Payback: Northern Specialties just purchased inventory-management computer software at a cost of $1,645,276. Cost savings from the investment over the next six years will produce the following cash flow stream: $212,455, $292,333, $387,479, $516,345, $645,766, and $618,325. What is the payback period on this investment?

What are the five steps used in NPV analysis?

Chapter 11: Cash Flows and Capital Budgeting

FCF and NPV for a project: Archer Daniels Midland Company is considering buying a new farm that it plans to operate for 10 years. The farm will require an initial investment of $12 million. This investment will consist of $2 million for land and $10 million for trucks and other equipment. The land, all trucks, and all other equipment are expected to be sold at the end of 10 years for a price of $5 million, which is $2 million above book value. The farm is expected to produce revenue of $2 million each year, and annual cash flow from operations equals $1.8 million. The marginal tax rate is 35 percent, and the appropriate discount rate is 10 percent. Calculate the NPV of this investment.

2 .

Expected cash flows: FireRock Wheel Corp is evaluating a project in which there is a 40 percent probability of revenues totaling $3 million and a 60 percent probability of revenues totaling $1 million per year. Its cash expenses will be $1.0 million while depreciation expense will be $200,000; then what is the expected free cash flow from taking the project if the marginal tax rate for the firm is 30 percent?

3.

Why is depreciation and amortization added back when calculating free cash flows generated by a project?

Chapter 7: Risk and Return

CAPM: Describe the Capital Asset Pricing Model (CAPM) and what it tells us.

The Security market line: If the expected return on the market is 10 percent and the risk-free rate is 4 percent, what is the expected return for a stock with a beta equal to 1.5? What is the market risk premium?

Diversification: Describe how investing in more than one asset can reduce risk through diversification.

Systematic risk: Define systematic risk.

You have just invested in a portfolio of three stocks. The amount of money that you invested in each stock and its beta are summarized below. Calculate the beta of the portfolio and use the capital asset pricing model (CAPM) to compute the expected rate of return for the portfolio. Assume that the expected rate of return on the market is 15 percent and that the risk-free rate is 7 percent.

Stock

Investment

Beta

A

$ 200,000

1.50

B

300,000

0.65

C

500,000

1.25

Chapter 13: Cost of Capital

How is the WACC for a firm calculated?

What does the WACC for a firm tell us?

Cost of common stock: Seerex Wok Co. is expected to pay a dividend of $1.10 one year from today on its common shares. That dividend is expected to increase by 5 percent every year thereafter. If the price of Seerex common stock is $13.75, what is the cost of its common equity capital?

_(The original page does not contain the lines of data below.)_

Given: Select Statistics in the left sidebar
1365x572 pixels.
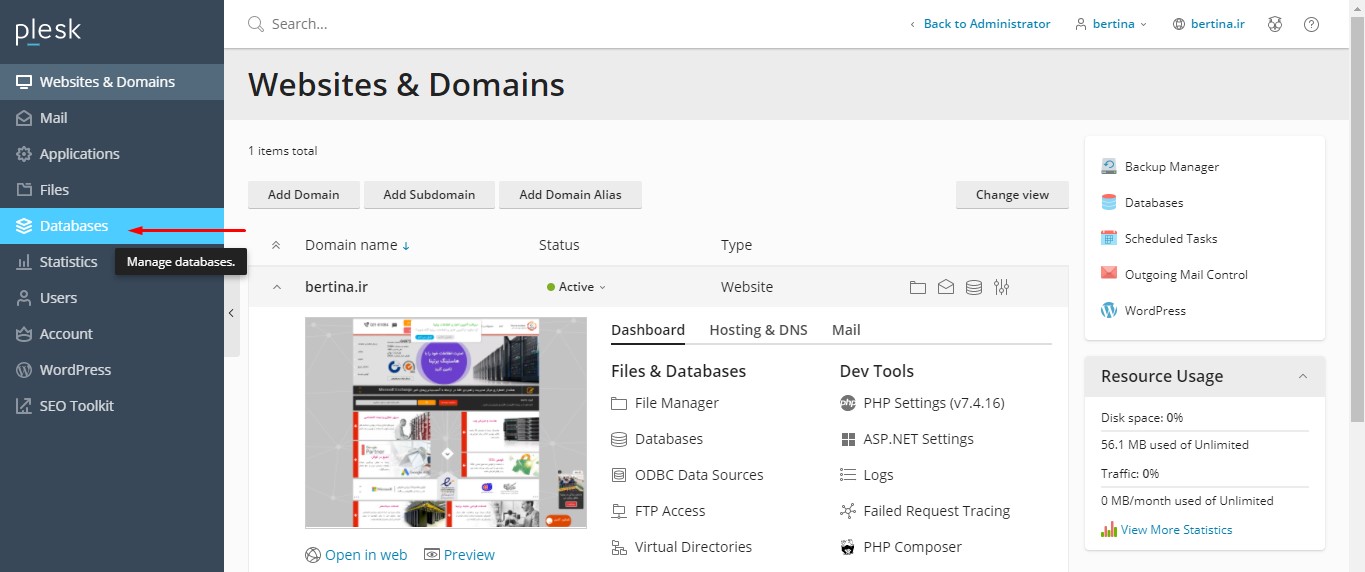Looking at the screenshot, I should [68, 262].
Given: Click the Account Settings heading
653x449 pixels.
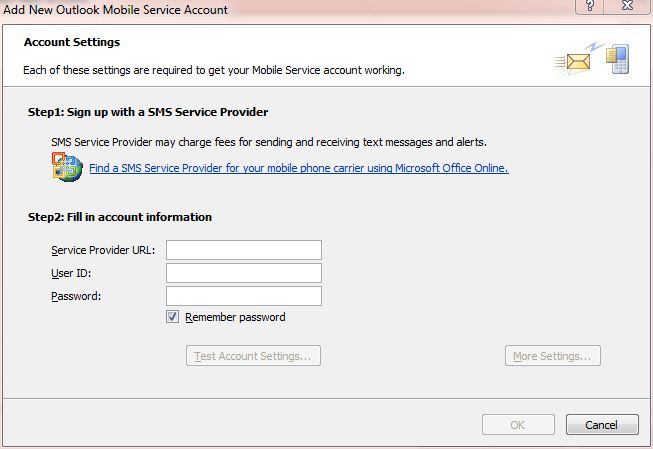Looking at the screenshot, I should click(71, 43).
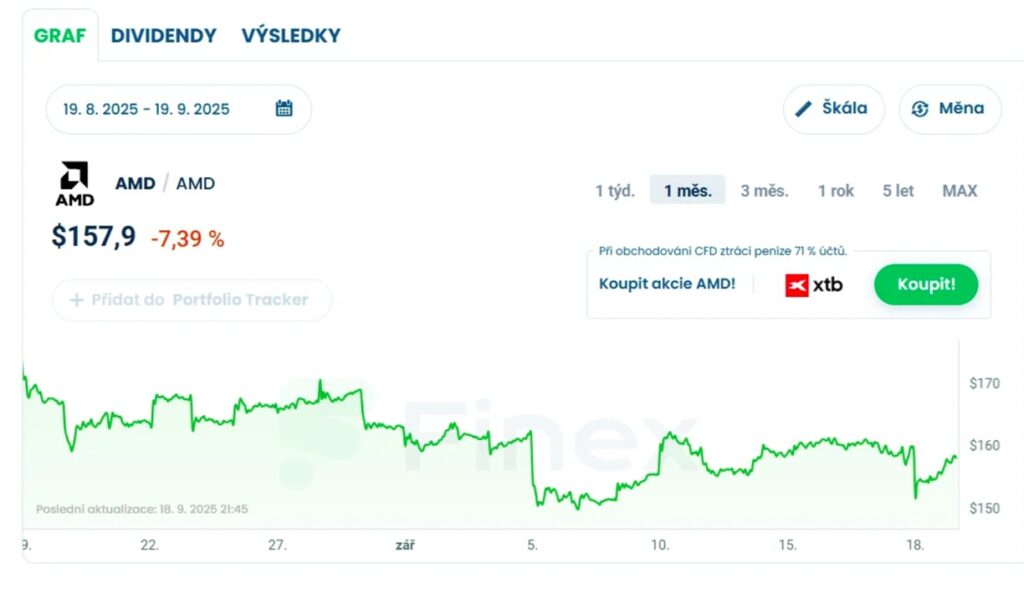
Task: Click the calendar icon in date field
Action: coord(284,109)
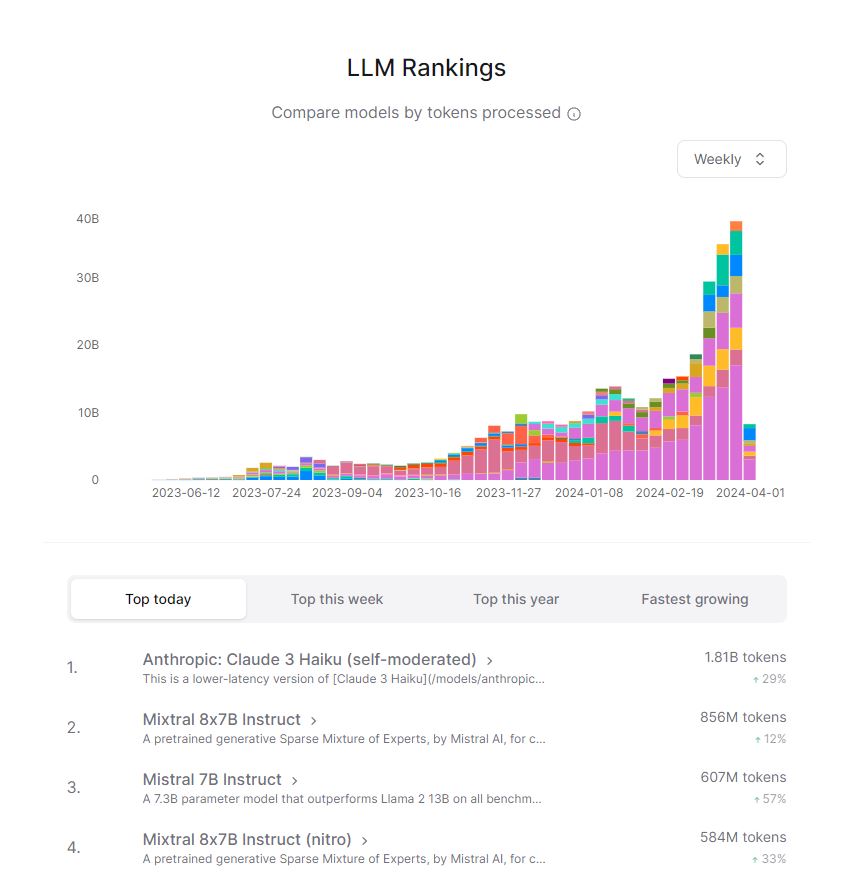Open the Top this year tab
The height and width of the screenshot is (881, 854).
pos(516,599)
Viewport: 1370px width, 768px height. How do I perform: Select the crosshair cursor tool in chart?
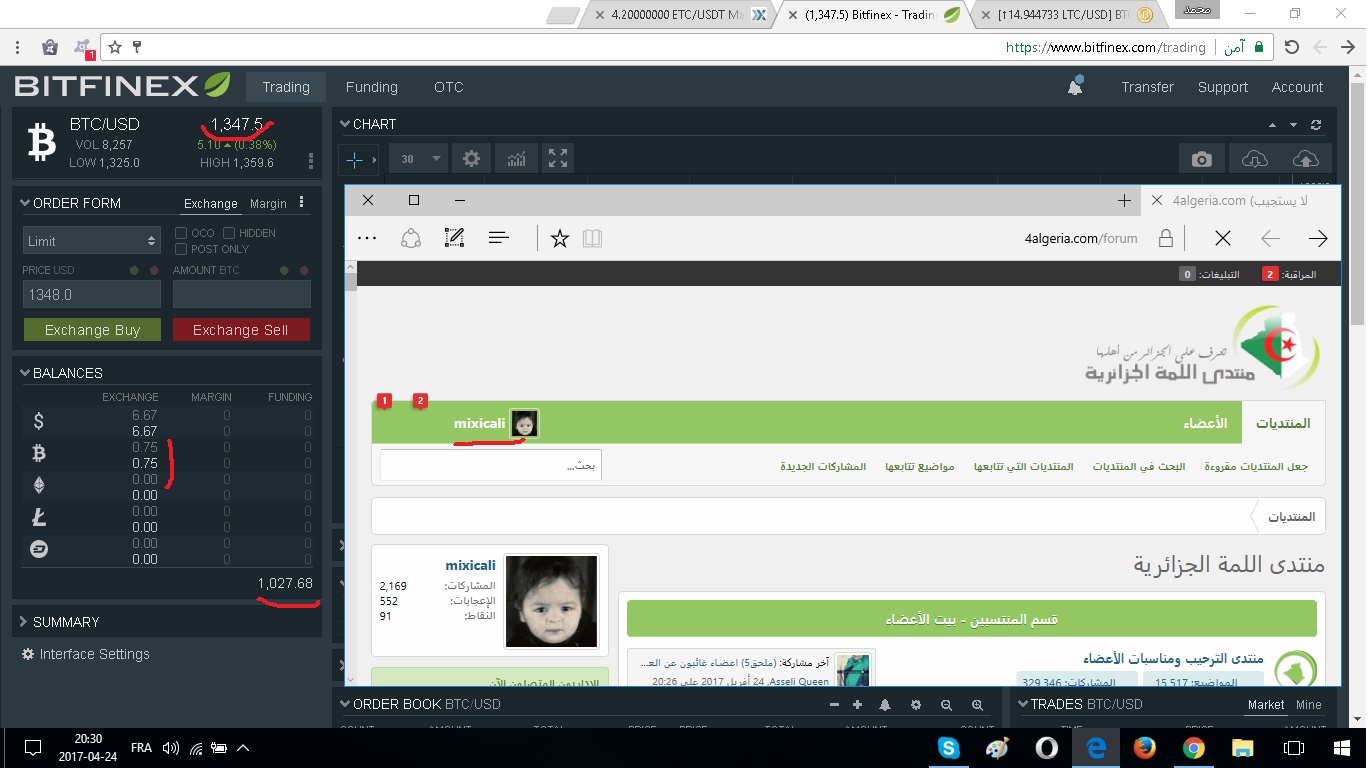click(x=354, y=159)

Cost of preferred stock: Fjord Luxury Liners has preferred shares outstanding that pay an annual dividend equal to $15 per year. If the current price of Fjord preferred shares is $107.14, what is the after-tax cost of preferred stock for Fjord?

WACC: Capital Co. has a capital structure, based on current market values, that consists of 50 percent debt, 10 percent preferred stock, and 40 percent common stock. If the returns required by investors are 8 percent, 10 percent, and 15 percent for the debt, preferred equity, and common stock, respectively, what is Capitals after-tax WACC? Assume that the firms marginal tax rate is 40 percent.